* _RECORDS SHOWN_:
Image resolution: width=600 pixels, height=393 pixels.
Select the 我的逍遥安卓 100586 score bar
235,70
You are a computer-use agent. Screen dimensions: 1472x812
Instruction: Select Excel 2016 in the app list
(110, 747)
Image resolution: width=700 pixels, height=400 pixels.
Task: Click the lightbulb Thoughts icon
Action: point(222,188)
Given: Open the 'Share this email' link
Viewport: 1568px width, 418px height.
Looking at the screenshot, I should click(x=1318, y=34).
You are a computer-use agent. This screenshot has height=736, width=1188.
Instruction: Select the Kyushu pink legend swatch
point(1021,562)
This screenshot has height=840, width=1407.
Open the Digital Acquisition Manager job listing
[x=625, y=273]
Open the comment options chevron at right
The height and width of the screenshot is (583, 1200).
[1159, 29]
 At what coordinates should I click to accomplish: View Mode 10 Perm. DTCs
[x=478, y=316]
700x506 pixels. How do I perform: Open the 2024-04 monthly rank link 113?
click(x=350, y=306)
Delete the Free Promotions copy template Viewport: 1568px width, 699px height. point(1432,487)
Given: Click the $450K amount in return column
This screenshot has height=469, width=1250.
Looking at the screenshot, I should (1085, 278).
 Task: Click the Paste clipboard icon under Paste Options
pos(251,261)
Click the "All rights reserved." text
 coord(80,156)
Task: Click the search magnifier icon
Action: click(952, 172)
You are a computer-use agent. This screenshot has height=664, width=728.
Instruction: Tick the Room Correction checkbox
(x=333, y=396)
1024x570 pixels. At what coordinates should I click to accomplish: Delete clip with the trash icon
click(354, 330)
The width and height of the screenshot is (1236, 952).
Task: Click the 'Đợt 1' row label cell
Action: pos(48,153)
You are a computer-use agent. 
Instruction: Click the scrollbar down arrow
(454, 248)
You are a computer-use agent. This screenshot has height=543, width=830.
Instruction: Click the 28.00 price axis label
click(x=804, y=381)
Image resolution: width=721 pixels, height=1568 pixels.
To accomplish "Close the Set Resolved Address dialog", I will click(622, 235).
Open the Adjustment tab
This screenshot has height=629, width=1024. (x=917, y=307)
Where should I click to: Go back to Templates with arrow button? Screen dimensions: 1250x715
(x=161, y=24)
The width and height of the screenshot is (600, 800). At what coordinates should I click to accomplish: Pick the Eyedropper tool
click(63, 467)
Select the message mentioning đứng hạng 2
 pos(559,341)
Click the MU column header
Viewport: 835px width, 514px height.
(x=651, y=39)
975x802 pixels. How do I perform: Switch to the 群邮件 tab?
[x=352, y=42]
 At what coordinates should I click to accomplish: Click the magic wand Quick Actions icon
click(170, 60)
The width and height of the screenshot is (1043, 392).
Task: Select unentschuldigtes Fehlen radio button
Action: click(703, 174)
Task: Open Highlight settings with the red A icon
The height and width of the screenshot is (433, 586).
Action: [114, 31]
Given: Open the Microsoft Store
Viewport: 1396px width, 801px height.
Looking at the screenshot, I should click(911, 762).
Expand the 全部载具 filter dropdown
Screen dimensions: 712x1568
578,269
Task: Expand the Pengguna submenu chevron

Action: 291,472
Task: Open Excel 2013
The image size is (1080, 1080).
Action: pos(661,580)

* _WHAT TO PRODUCE_: Write out word for word only the lines from the start of the entries down to the line with "You are a computer-use agent. Screen", please, including both ends.

* _EXERCISE SOLUTION_:
Image resolution: width=600 pixels, height=393 pixels.
Select the 我的逍遥安卓 100586 score bar
235,70
You are a computer-use agent. Screen dimensions: 1472x812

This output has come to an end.